Hang on! You mean to say that the failure or inability of the British government to offer a financial rescue package to British Steel is somehow linked to the European election results? You might have to explain that one to me, before I even begin to considider your preposterous proposition that the EU themselves might be in some way culpable for the 2016 EU referendum result.
This is how. As ‘The Guardian’ noted,
The government clings to its do-nothing approach, justifying its rejection of financial support, a bailout or public ownership of British Steel because these options would be illegal under the EU state-aid laws.
Yet the UK government conjured up billions of pounds to bail out banks through loans, guarantees and an extensive quantitative-easing programme. It brought the East Coast rail service and other lines back into public ownership. None of this was opposed by the EU.

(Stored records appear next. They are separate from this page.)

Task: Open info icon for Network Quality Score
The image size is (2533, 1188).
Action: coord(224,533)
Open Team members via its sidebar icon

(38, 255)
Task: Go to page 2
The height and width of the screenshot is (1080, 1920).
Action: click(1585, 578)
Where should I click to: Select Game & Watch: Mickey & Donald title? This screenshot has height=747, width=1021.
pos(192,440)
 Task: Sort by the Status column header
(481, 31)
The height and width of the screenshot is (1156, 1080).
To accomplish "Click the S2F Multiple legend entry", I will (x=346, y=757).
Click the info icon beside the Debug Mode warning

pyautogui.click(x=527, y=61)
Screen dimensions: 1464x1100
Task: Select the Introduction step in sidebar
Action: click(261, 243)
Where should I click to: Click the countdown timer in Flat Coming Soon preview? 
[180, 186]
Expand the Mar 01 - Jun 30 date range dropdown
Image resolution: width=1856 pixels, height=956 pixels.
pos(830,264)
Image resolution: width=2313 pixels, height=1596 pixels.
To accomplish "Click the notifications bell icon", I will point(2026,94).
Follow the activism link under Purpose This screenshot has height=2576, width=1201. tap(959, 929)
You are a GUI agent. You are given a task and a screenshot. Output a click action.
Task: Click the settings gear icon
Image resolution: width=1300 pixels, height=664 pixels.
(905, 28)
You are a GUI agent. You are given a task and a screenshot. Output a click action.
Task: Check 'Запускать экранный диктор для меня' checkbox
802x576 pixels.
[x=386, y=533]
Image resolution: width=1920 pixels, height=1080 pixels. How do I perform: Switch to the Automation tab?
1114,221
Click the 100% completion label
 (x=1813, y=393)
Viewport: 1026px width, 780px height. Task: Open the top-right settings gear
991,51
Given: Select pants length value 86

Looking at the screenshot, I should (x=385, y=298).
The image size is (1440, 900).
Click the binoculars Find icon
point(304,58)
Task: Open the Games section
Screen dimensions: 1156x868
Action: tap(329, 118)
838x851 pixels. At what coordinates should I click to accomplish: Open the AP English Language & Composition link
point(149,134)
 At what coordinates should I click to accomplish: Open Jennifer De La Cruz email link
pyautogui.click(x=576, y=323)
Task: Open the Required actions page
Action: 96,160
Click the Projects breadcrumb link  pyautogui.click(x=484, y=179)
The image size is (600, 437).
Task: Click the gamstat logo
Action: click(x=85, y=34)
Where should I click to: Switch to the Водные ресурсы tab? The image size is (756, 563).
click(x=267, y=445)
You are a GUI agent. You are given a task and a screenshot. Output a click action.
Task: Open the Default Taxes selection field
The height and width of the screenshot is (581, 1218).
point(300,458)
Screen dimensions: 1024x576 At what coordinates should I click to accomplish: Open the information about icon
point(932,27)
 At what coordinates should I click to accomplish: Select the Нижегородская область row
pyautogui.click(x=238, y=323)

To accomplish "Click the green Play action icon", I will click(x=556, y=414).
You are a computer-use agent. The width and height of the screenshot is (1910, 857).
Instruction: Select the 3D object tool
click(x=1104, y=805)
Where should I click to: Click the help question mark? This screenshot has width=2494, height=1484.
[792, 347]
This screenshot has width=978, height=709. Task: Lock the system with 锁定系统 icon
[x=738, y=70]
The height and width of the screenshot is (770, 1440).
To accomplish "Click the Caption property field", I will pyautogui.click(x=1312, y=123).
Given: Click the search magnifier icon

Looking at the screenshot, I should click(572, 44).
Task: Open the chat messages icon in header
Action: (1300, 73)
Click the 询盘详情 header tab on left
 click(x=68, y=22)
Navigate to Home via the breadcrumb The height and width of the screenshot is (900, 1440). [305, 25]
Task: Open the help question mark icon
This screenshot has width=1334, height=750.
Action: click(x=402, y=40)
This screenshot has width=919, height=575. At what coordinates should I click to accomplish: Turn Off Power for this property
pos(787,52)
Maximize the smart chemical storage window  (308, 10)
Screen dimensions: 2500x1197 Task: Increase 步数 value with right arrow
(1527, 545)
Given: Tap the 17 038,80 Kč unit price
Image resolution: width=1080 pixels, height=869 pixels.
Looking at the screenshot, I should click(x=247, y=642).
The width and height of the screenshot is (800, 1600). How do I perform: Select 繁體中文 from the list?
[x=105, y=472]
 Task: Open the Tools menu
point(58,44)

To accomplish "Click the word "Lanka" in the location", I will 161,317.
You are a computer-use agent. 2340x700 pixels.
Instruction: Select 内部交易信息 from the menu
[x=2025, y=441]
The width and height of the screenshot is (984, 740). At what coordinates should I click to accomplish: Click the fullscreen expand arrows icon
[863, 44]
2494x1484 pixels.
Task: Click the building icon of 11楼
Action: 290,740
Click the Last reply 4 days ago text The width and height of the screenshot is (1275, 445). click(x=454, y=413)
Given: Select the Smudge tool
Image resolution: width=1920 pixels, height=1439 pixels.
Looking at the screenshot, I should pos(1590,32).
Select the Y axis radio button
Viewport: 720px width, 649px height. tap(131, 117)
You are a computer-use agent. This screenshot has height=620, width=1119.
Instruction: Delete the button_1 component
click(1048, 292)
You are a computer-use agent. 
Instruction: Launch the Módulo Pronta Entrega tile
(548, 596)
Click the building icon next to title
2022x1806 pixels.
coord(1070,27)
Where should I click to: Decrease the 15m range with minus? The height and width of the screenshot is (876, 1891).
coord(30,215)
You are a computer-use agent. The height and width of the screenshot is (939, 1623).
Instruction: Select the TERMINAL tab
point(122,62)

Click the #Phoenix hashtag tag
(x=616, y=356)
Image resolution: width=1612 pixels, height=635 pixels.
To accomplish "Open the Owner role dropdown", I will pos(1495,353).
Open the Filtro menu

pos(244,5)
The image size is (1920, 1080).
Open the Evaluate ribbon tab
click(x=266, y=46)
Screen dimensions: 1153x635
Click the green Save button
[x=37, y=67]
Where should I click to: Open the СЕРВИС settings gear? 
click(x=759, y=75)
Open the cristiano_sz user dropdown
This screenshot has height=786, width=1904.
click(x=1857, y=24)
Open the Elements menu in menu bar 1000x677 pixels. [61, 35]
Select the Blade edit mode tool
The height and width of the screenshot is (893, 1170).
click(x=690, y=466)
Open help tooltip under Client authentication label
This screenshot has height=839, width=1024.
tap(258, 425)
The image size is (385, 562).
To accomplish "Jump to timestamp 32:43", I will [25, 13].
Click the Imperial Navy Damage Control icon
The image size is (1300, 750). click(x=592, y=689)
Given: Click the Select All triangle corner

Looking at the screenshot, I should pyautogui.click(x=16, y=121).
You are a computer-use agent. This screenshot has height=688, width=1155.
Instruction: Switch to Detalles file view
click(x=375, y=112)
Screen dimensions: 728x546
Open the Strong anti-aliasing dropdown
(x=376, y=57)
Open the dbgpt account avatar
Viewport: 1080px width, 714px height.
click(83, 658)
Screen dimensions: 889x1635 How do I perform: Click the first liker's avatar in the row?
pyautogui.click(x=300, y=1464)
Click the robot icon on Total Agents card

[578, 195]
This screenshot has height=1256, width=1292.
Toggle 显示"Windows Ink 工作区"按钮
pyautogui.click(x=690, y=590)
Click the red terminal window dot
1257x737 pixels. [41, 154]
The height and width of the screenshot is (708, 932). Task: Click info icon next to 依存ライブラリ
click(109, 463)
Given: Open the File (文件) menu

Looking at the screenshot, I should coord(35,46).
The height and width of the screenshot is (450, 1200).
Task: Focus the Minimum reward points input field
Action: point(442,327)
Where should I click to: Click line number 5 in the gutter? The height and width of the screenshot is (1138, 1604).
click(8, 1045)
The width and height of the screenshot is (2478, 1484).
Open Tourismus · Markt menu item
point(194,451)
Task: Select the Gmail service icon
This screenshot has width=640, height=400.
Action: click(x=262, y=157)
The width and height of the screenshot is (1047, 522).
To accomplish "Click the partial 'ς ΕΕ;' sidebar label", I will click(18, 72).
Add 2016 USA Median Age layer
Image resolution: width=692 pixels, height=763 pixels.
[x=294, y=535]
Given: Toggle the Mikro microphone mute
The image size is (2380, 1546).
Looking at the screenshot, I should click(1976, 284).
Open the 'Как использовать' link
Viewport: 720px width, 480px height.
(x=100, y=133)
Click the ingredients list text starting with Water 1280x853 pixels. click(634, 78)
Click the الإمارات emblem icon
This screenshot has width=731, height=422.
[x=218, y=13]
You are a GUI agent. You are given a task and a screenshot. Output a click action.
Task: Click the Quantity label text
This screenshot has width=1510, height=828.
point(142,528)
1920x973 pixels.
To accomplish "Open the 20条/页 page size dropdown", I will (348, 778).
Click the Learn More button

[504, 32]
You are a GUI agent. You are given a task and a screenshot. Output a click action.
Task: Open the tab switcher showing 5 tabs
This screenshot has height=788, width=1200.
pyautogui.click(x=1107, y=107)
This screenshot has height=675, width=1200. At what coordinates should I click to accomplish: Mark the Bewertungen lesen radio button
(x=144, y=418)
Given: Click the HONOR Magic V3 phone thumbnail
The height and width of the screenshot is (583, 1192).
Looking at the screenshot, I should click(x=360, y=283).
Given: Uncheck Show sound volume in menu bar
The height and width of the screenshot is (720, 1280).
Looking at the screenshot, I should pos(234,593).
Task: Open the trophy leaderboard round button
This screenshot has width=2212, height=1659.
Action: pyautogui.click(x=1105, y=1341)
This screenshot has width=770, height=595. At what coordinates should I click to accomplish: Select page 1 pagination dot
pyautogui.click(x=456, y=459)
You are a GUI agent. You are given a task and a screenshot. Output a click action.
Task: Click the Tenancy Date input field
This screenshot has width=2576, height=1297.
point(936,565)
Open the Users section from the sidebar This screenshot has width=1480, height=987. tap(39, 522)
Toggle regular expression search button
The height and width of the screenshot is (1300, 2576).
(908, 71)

If large parts of this country feel that the EU isn’t helping them, then why, they might reasonably ask, should they help it? I mean, it’s all well and good for the EU to enhance workers rights but that only matters if you have a job to work in. Equally, it’s great that we can live and work abroad, but if your poor and feel dispossessed, then are you going to try and find work abroad when you can’t find it here? And the flip of that only compounds the problem. An poor and disposed person in Europe might be willing to work for a shockingly low hourly rate, and live in appallingly crowded conditions, because they might reason they’re better off here than there.
And an inevitable consequence of this is the strain it places on health, housing and education of communities whose councils are already suffering 40% funding cut. Another problem of free movement is that it reduces the responsibility of employers to train their employee’s. Why would they, when they can simply get a EU national to do the job and save themselves time and money?
And therein lays the problem why so many in Europe are disillusioned with the EU. The problem is the EU itself, and the perception that it only benefits the already well off, and if the EU isn’t aggressively challenging that perception, well whose fault is that?